Gold Carr

STAND-UP comics usually herald their latest tour by telling fans it’s a brand new show. Jimmy Carr has decided to do things differently by retelling old jokes.

The host of Channel 4’s 8 Out Of 10 Cats has named his latest jaunt, The Best Of, Ultimate, Gold, Greatest Hits Tour.

“I wanted to see if it was possible, to see if you could do a stand-up show where you just played the hits like a gig from a classic band,” he explains. “I wanted to do a show where you have that first opening salvo of bang, bang, bang and it never lets up. I love the idea of just dropping bombs for two hours. One liner after one liner – all killer, no filler.

“Also I really love these jokes and, unlike a musician, I don’t usually get to perform them once a show’s finished touring. You just sort of put them away forever. That always struck me as kind of a shame.”
Jimmy, who’s performed more than 2,000 shows in his 15-year stand-up career, says even though the jokes are “pre-used”, no two nights are likely to be the same.

“Obviously there will be a lot of written stuff, but I like to find a balance between the guaranteed laughs of jokes I’ve come up with in advance and the off-the-cuff stuff,” he says.

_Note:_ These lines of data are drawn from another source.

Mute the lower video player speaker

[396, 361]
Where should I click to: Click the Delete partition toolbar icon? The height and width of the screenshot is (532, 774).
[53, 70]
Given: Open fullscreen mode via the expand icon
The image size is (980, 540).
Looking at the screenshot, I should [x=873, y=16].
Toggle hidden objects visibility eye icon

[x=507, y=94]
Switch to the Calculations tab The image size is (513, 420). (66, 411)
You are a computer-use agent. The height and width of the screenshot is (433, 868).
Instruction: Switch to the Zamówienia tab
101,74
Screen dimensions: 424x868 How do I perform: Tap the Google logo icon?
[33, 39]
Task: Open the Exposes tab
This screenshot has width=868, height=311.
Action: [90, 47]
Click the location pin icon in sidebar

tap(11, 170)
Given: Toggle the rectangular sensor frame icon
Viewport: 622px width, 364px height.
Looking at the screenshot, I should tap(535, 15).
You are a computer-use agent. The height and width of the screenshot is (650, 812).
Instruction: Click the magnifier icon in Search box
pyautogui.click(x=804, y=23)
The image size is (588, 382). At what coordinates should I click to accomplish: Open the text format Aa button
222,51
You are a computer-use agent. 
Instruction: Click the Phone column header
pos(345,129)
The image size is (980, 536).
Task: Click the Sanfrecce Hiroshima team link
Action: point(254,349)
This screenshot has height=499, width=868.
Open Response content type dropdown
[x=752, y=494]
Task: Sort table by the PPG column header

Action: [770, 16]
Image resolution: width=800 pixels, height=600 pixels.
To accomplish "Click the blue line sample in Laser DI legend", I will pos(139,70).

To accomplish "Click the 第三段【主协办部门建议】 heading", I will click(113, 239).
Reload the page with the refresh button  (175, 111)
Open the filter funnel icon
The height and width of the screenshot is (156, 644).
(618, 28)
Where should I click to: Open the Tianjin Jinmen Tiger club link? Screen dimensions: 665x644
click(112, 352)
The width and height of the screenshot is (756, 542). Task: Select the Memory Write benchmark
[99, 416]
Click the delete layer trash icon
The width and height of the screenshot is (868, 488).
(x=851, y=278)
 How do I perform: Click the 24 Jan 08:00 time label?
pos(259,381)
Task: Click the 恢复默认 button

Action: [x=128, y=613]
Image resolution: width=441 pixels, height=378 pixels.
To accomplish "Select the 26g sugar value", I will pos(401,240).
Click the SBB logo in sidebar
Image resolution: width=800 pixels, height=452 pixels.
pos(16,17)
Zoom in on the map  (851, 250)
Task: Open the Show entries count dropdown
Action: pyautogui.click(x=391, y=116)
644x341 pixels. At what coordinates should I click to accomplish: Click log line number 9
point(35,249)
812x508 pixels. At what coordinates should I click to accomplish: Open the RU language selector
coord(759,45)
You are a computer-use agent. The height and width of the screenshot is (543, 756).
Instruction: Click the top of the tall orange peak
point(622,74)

“I think on a good night it is 80/90% of jokes that I have written and am performing to the best of my abilities. But the best bits always involve the audience, the bits where I don’t know what’s going to happen or where it will lead.

“Why go and see a show live?  Why not just watch it on Netflix?  It’s because the funniest bits are always the things that happened in the room that night. You’ve got to have a show ready though, just in case the crowd is reluctant to get involved.”
The audience can expect Jimmy to touch on some controversial subjects – in the past he’s made jokes about everything from cancer to gypsies, as well as his own difficulties after being accused of tax evasion.
“Comedy is all about building up tension and then releasing it,” he explains. “Talking about taboo topics is a fast way to build tension and the more tension, the more laughs when you finally release it.

“I’d also say that one of my favourite sounds in the world is laughter turning into shock. I’m obsessed by cognitive dissonance – the idea that you can make people laugh and be disappointed in themselves for laughing at the same time. And as long as the laugh comes first, even if it’s half a second before, it’s fine.  I like the idea that you don’t choose what you laugh at, it chooses you.”
He insists that no subject should be off limits for comedians, adding: “It’s all about the intention, the meaning behind it. My jokes are just that, jokes. There is no grand vision, no political or social message. If the joke is funny enough then the ends justify the means.

“Look, I say some horrific things in my act and, yes, if you take those things at face value then clearly they’re unacceptable. But I think it’s pretty obvious that, in context, those subjects or ideas are merely vehicles for comedy, that they are designed to elicit laughter and nothing more.

“If I was using my shows to put forward a manifesto on how we should live our lives then maybe it would be a different story, but I’m not. I’m just trying to make you laugh.
And he won’t care if he offends you or – horror of horrors – you don’t find him funny.

“If you believe in free speech, you have to be prepared to hear things you don’t like – that’s kind of the deal. If you say someone is ‘offended’, what you’re really saying is that they’re feelings got hurt.

“That doesn’t put you in the right. If you’re not laughing, you’re well within your rights to just not listen. That’s absolutely fine.”


Jimmy Carr brings his The Best Of, Ultimate, Gold, Greatest Hits Tour to the New Victoria Theatre, Woking, on Sunday (30 April) and then returns on Sunday 6 August.